A study by GMI Ratings analyzes the environmental, social, and corporate governance performance of major stock market indexes, and finds that most perform poorly against the research firm's normative distribution.

Investors typically benchmark the performance of their portfolios against stock market indexes such as the Nasdaq 100, S&P 500, FTSE 100, and MSCI World. Investors and portfolio managers use indexes to compare their investments against a representation of the overall market.

The indexes themselves vary widely in their components. The S&P 500, for instance, includes the largest US-based companies in industry sectors with the greatest effect on the nation's economy. Information technology, financials, health care, and energy are among the index's largest industry sectors; at present, the largest companies by market capitalization included are Apple, ExxonMobil, and GE.

But is the S&P 500 aligned with the environmental, social, and corporate governance (ESG) criteria sought by sustainable investors? According to a new study by GMI Ratings, not so much.
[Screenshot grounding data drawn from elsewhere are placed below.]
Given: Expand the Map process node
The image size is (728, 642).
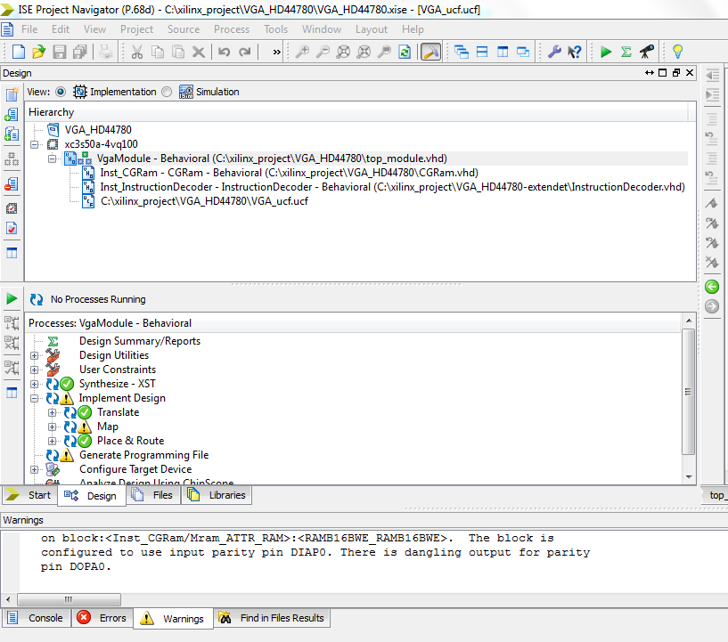Looking at the screenshot, I should click(52, 427).
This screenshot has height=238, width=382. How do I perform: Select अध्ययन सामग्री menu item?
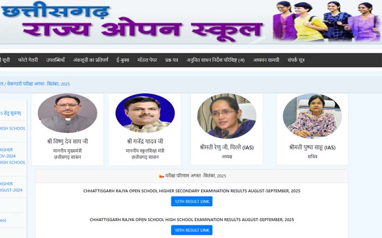pos(266,60)
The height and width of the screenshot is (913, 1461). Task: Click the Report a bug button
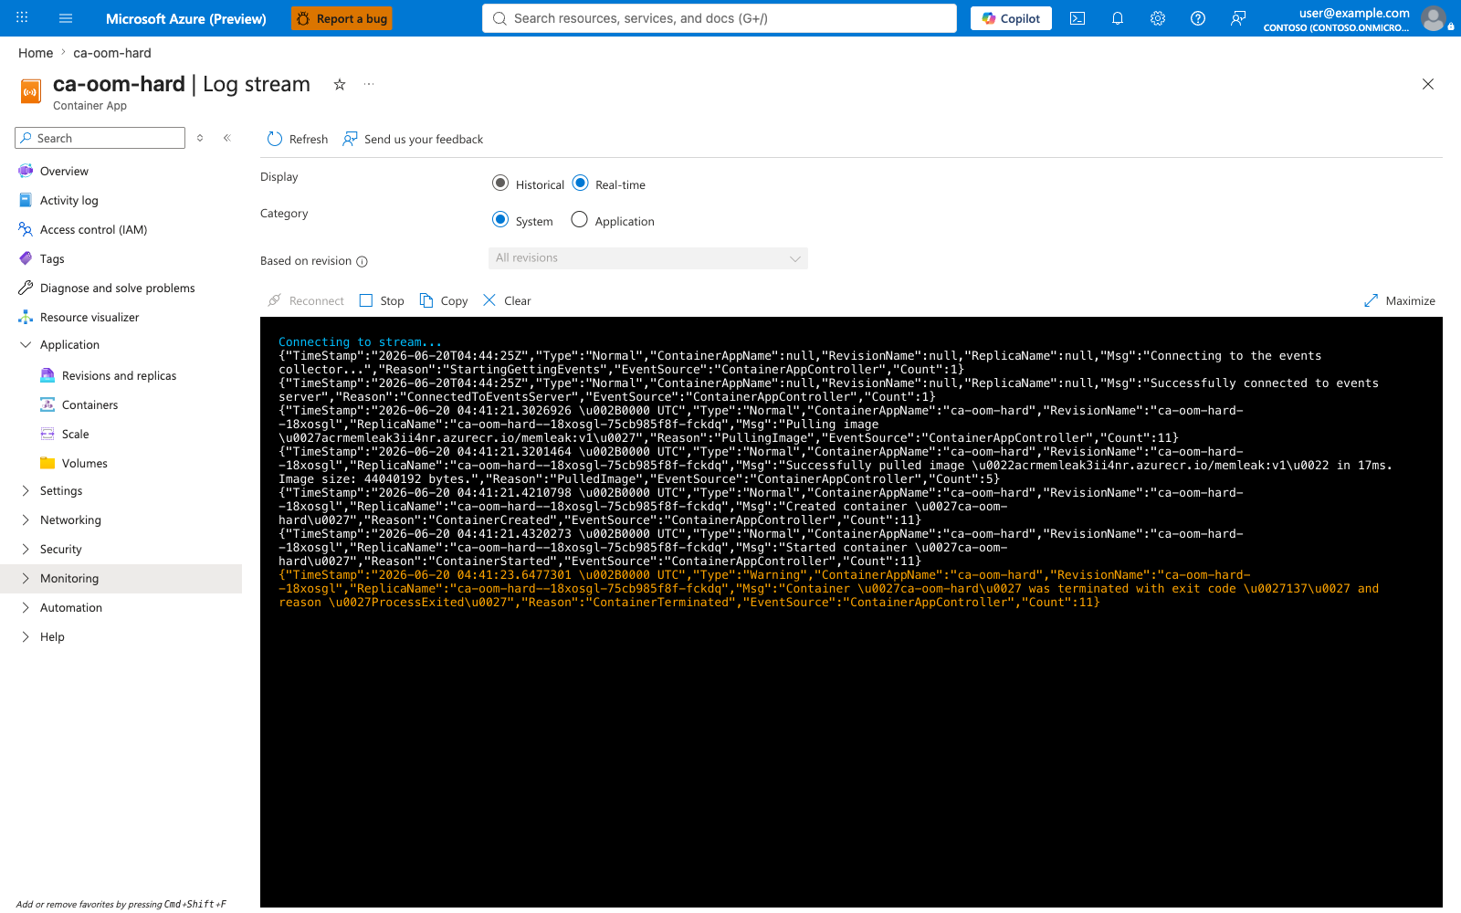click(342, 18)
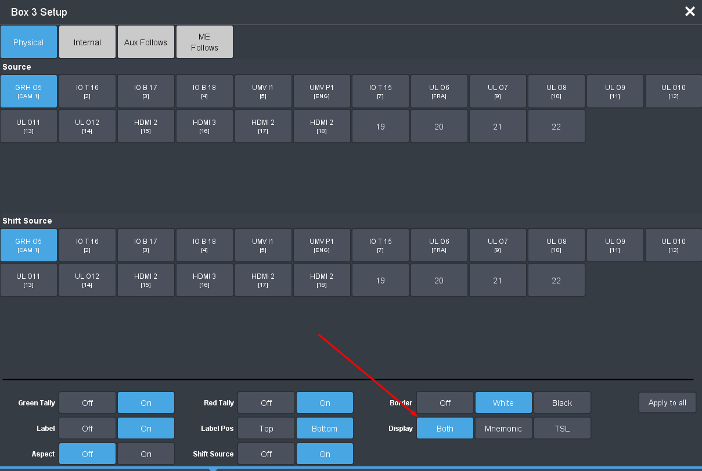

GMI researches the ESG and accounting risk performances of public companies, and uses its research to rank them. According to the study, fully 40% of S&P 500 companies are among the worst in ESG performance, compared to 20% for the normative distribution. High-performing companies are underrepresented in the index as well.

Furthermore, 30% of S&P 500 companies are in the lowest quintile of GMI's ratings on accounting risk.

The Nasdaq 100, which excludes financials but includes international as well as domestic components, also performed poorly against GMI's normative distribution for ESG and accounting risk, as did the MSCI World, which excludes developing markets.

Of the indexes analyzed by GMI, only the FTSE 100 outperformed the normative distribution. The components of the FTSE 100 represent about 81% of the market capitalization of the London Stock Exchange, and include companies headquartered in emerging market countries.

What are the implications of GMI's study for sustainable investors? It may be instructive to compare it to a recent analysis by oekom research, which found that a portfolio comprised of its top sustainability large-caps would outperform the MSCI World index by a wide margin, and exhibit less volatility as well.

The outperformance of the FTSE 100 in GMI's study also suggests that with the persistent low returns and volatility prevailing in developed markets since the financial crisis, emerging markets have become an increasingly attractive investment strategy.

"Institutional investors typically use index benchmarks as a way to measure their contribution to performance," James Kaplan, chief executive of GMI Ratings, said. "However, our findings suggest that widely followed indices such as S&P 500 can also expose investors to above-normal concentrations of ESG and accounting risk."

"So far, the financial community has mainly started to apply extra-financial research to the analysis of individual stocks," Kaplan continued. GMI's analysis "point to the importance of applying these novel measures more broadly not only to indices but also to asset classes and industry groups."